## Aim of the task
Below is a listing; retype exactly the line with "You are a computer-use agent." and every line after it through the end, and only those, leaving out the pictures.

## Supplied material
======

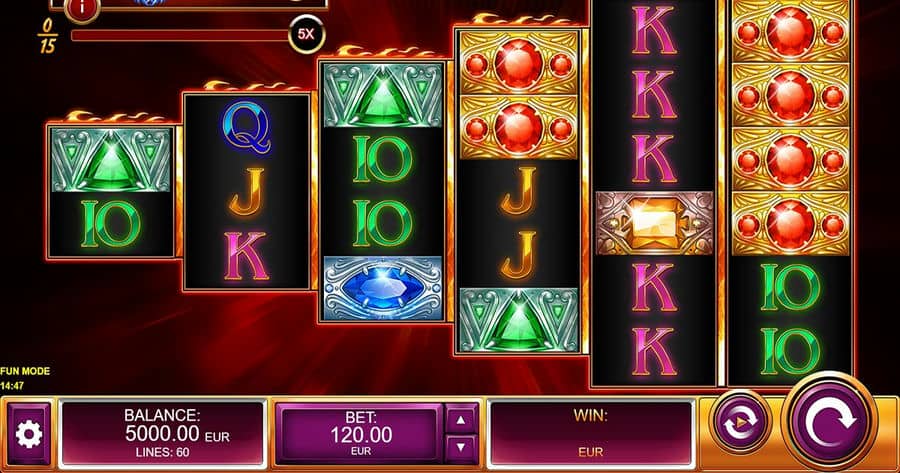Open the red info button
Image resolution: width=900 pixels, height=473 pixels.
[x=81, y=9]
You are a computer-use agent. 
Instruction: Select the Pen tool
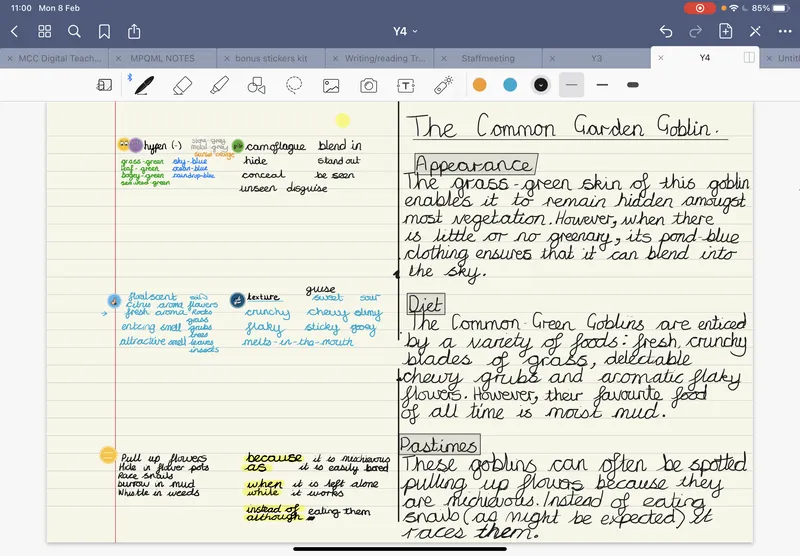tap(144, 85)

======

## Task solution
You are a computer-use agent. 
Instruction: Select the Pen tool
tap(144, 85)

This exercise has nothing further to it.